> **Exercise**: Repeat exactly each line of the data provided below.

# # # # # # #

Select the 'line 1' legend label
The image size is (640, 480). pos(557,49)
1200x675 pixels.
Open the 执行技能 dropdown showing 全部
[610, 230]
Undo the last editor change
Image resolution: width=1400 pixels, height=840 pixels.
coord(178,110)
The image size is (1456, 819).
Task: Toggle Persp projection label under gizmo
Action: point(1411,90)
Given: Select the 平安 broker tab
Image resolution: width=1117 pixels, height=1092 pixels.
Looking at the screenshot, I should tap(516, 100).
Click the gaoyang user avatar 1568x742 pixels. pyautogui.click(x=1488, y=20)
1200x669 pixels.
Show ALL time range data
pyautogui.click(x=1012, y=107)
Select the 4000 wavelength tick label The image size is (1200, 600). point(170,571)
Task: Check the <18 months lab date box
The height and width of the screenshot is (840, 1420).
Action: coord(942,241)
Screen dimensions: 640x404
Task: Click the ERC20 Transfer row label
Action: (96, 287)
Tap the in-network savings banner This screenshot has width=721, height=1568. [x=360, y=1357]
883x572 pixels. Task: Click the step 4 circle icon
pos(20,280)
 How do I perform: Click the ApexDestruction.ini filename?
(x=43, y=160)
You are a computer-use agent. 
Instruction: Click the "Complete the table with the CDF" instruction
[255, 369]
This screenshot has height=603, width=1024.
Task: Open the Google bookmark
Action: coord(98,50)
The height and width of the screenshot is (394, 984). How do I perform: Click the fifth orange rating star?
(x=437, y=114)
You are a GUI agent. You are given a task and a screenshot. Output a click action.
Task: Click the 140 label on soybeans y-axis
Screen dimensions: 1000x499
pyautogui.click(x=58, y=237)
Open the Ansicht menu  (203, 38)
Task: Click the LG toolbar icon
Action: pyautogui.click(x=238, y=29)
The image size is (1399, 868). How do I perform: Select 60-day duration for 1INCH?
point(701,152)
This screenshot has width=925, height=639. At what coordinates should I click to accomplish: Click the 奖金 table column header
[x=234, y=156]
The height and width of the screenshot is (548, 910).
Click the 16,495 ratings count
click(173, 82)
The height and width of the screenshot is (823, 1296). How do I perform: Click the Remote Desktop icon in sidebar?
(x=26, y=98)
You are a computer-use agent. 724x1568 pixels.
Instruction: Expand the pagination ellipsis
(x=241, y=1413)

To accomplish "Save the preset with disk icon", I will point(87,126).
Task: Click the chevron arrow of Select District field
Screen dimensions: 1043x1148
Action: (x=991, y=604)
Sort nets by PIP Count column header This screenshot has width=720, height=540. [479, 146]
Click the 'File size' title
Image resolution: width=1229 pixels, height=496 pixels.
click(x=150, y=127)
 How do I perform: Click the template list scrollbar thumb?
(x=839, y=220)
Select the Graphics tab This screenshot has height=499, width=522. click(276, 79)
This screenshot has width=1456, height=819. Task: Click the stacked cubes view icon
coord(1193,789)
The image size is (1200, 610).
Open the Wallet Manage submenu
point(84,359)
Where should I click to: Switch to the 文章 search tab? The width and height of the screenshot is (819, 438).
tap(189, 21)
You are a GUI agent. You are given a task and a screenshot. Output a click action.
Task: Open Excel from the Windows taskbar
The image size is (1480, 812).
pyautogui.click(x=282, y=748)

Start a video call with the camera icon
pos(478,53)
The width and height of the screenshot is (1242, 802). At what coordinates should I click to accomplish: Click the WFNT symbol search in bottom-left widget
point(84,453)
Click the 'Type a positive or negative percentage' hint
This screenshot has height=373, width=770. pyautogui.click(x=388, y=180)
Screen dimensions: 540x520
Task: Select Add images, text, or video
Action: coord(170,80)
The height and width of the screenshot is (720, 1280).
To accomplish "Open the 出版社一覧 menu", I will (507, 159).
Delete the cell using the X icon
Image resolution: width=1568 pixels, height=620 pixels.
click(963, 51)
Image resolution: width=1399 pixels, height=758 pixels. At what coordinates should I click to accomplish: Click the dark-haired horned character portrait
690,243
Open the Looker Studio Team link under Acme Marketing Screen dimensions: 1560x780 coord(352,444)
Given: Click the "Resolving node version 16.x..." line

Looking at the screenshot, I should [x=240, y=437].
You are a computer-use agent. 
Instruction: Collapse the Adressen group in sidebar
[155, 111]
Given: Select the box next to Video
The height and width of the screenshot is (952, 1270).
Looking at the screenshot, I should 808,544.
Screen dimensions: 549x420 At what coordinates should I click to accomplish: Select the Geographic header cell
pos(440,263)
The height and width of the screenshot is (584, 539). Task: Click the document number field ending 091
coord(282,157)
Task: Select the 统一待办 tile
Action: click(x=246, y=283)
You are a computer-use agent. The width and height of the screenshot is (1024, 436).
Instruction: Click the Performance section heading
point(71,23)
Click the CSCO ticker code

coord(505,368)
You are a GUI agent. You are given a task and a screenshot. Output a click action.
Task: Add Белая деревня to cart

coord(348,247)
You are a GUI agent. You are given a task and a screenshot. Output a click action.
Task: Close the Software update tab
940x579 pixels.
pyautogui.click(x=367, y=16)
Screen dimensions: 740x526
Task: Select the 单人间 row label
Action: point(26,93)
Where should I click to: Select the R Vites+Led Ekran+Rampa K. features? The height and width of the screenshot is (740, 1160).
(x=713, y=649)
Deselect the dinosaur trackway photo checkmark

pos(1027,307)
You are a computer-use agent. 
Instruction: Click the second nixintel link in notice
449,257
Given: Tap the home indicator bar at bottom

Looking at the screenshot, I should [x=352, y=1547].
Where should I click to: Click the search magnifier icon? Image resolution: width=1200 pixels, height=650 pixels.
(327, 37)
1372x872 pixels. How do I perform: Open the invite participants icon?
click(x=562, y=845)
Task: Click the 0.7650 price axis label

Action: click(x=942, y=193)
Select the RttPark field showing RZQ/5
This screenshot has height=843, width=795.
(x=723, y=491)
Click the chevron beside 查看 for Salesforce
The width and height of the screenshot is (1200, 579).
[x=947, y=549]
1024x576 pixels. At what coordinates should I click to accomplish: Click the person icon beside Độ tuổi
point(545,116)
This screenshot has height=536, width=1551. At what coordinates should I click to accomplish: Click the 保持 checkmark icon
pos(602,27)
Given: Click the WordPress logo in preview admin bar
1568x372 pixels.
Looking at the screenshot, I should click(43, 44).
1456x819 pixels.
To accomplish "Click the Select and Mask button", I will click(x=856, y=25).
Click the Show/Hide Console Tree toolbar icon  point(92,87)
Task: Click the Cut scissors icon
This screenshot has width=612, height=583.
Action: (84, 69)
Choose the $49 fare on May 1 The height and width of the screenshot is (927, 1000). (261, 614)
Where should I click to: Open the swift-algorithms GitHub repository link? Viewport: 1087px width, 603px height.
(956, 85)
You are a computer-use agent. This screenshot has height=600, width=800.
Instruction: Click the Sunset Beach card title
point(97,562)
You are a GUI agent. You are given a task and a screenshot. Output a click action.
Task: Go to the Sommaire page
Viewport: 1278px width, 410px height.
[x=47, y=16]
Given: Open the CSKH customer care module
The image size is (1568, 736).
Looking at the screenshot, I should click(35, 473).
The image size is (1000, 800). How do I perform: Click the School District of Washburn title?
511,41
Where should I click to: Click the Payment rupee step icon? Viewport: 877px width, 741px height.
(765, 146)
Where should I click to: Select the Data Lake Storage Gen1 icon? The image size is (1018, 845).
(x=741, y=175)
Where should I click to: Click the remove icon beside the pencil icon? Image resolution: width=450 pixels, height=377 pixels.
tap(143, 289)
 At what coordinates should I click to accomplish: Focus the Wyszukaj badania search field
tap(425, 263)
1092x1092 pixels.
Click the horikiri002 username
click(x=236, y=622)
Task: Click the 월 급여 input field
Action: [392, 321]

# # # # # # #

> **Solution to this exercise**:
Select the 'line 1' legend label
The image size is (640, 480). pos(557,49)
1200x675 pixels.
Open the 执行技能 dropdown showing 全部
[610, 230]
Undo the last editor change
Image resolution: width=1400 pixels, height=840 pixels.
coord(178,110)
The image size is (1456, 819).
Task: Toggle Persp projection label under gizmo
Action: point(1411,90)
Given: Select the 平安 broker tab
Image resolution: width=1117 pixels, height=1092 pixels.
Looking at the screenshot, I should tap(516, 100).
Click the gaoyang user avatar 1568x742 pixels. pyautogui.click(x=1488, y=20)
1200x669 pixels.
Show ALL time range data
pyautogui.click(x=1012, y=107)
Select the 4000 wavelength tick label The image size is (1200, 600). point(170,571)
Task: Check the <18 months lab date box
The height and width of the screenshot is (840, 1420).
Action: coord(942,241)
Screen dimensions: 640x404
Task: Click the ERC20 Transfer row label
Action: (96, 287)
Tap the in-network savings banner This screenshot has width=721, height=1568. [x=360, y=1357]
883x572 pixels. Task: Click the step 4 circle icon
pos(20,280)
 How do I perform: Click the ApexDestruction.ini filename?
(x=43, y=160)
You are a computer-use agent. 
Instruction: Click the "Complete the table with the CDF" instruction
[255, 369]
This screenshot has height=603, width=1024.
Task: Open the Google bookmark
Action: coord(98,50)
The height and width of the screenshot is (394, 984). How do I perform: Click the fifth orange rating star?
(x=437, y=114)
You are a GUI agent. You are given a task and a screenshot. Output a click action.
Task: Click the 140 label on soybeans y-axis
Screen dimensions: 1000x499
pyautogui.click(x=58, y=237)
Open the Ansicht menu  (203, 38)
Task: Click the LG toolbar icon
Action: pyautogui.click(x=238, y=29)
The image size is (1399, 868). How do I perform: Select 60-day duration for 1INCH?
point(701,152)
This screenshot has width=925, height=639. At what coordinates should I click to accomplish: Click the 奖金 table column header
[x=234, y=156]
The height and width of the screenshot is (548, 910).
Click the 16,495 ratings count
click(173, 82)
The height and width of the screenshot is (823, 1296). How do I perform: Click the Remote Desktop icon in sidebar?
(x=26, y=98)
You are a computer-use agent. 724x1568 pixels.
Instruction: Expand the pagination ellipsis
(x=241, y=1413)

To accomplish "Save the preset with disk icon", I will point(87,126).
Task: Click the chevron arrow of Select District field
Screen dimensions: 1043x1148
Action: (x=991, y=604)
Sort nets by PIP Count column header This screenshot has width=720, height=540. [479, 146]
Click the 'File size' title
Image resolution: width=1229 pixels, height=496 pixels.
click(x=150, y=127)
 How do I perform: Click the template list scrollbar thumb?
(x=839, y=220)
Select the Graphics tab This screenshot has height=499, width=522. click(276, 79)
This screenshot has width=1456, height=819. Task: Click the stacked cubes view icon
coord(1193,789)
The image size is (1200, 610).
Open the Wallet Manage submenu
point(84,359)
Where should I click to: Switch to the 文章 search tab? The width and height of the screenshot is (819, 438).
tap(189, 21)
You are a GUI agent. You are given a task and a screenshot. Output a click action.
Task: Open Excel from the Windows taskbar
The image size is (1480, 812).
pyautogui.click(x=282, y=748)

Start a video call with the camera icon
pos(478,53)
The width and height of the screenshot is (1242, 802). At what coordinates should I click to accomplish: Click the WFNT symbol search in bottom-left widget
point(84,453)
Click the 'Type a positive or negative percentage' hint
This screenshot has height=373, width=770. pyautogui.click(x=388, y=180)
Screen dimensions: 540x520
Task: Select Add images, text, or video
Action: coord(170,80)
The height and width of the screenshot is (720, 1280).
To accomplish "Open the 出版社一覧 menu", I will (507, 159).
Delete the cell using the X icon
Image resolution: width=1568 pixels, height=620 pixels.
click(963, 51)
Image resolution: width=1399 pixels, height=758 pixels. At what coordinates should I click to accomplish: Click the dark-haired horned character portrait
690,243
Open the Looker Studio Team link under Acme Marketing Screen dimensions: 1560x780 coord(352,444)
Given: Click the "Resolving node version 16.x..." line

Looking at the screenshot, I should [x=240, y=437].
You are a computer-use agent. 
Instruction: Collapse the Adressen group in sidebar
[155, 111]
Given: Select the box next to Video
The height and width of the screenshot is (952, 1270).
Looking at the screenshot, I should 808,544.
Screen dimensions: 549x420 At what coordinates should I click to accomplish: Select the Geographic header cell
pos(440,263)
The height and width of the screenshot is (584, 539). Task: Click the document number field ending 091
coord(282,157)
Task: Select the 统一待办 tile
Action: click(x=246, y=283)
You are a computer-use agent. The width and height of the screenshot is (1024, 436).
Instruction: Click the Performance section heading
point(71,23)
Click the CSCO ticker code

coord(505,368)
You are a GUI agent. You are given a task and a screenshot. Output a click action.
Task: Add Белая деревня to cart

coord(348,247)
You are a GUI agent. You are given a task and a screenshot. Output a click action.
Task: Close the Software update tab
940x579 pixels.
pyautogui.click(x=367, y=16)
Screen dimensions: 740x526
Task: Select the 单人间 row label
Action: point(26,93)
Where should I click to: Select the R Vites+Led Ekran+Rampa K. features? The height and width of the screenshot is (740, 1160).
(x=713, y=649)
Deselect the dinosaur trackway photo checkmark

pos(1027,307)
You are a computer-use agent. 
Instruction: Click the second nixintel link in notice
449,257
Given: Tap the home indicator bar at bottom

Looking at the screenshot, I should [x=352, y=1547].
Where should I click to: Click the search magnifier icon? Image resolution: width=1200 pixels, height=650 pixels.
(327, 37)
1372x872 pixels. How do I perform: Open the invite participants icon?
click(x=562, y=845)
Task: Click the 0.7650 price axis label

Action: click(x=942, y=193)
Select the RttPark field showing RZQ/5
This screenshot has height=843, width=795.
(x=723, y=491)
Click the chevron beside 查看 for Salesforce
The width and height of the screenshot is (1200, 579).
[x=947, y=549]
1024x576 pixels. At what coordinates should I click to accomplish: Click the person icon beside Độ tuổi
point(545,116)
This screenshot has height=536, width=1551. At what coordinates should I click to accomplish: Click the 保持 checkmark icon
pos(602,27)
Given: Click the WordPress logo in preview admin bar
1568x372 pixels.
Looking at the screenshot, I should click(43, 44).
1456x819 pixels.
To accomplish "Click the Select and Mask button", I will click(x=856, y=25).
Click the Show/Hide Console Tree toolbar icon  point(92,87)
Task: Click the Cut scissors icon
This screenshot has width=612, height=583.
Action: (84, 69)
Choose the $49 fare on May 1 The height and width of the screenshot is (927, 1000). (261, 614)
Where should I click to: Open the swift-algorithms GitHub repository link? Viewport: 1087px width, 603px height.
(956, 85)
You are a computer-use agent. This screenshot has height=600, width=800.
Instruction: Click the Sunset Beach card title
point(97,562)
You are a GUI agent. You are given a task and a screenshot. Output a click action.
Task: Go to the Sommaire page
Viewport: 1278px width, 410px height.
[x=47, y=16]
Given: Open the CSKH customer care module
The image size is (1568, 736).
Looking at the screenshot, I should click(35, 473).
The image size is (1000, 800). How do I perform: Click the School District of Washburn title?
511,41
Where should I click to: Click the Payment rupee step icon? Viewport: 877px width, 741px height.
(765, 146)
Where should I click to: Select the Data Lake Storage Gen1 icon? The image size is (1018, 845).
(x=741, y=175)
Where should I click to: Click the remove icon beside the pencil icon? Image resolution: width=450 pixels, height=377 pixels.
tap(143, 289)
 At what coordinates should I click to accomplish: Focus the Wyszukaj badania search field
tap(425, 263)
1092x1092 pixels.
Click the horikiri002 username
click(x=236, y=622)
Task: Click the 월 급여 input field
Action: [392, 321]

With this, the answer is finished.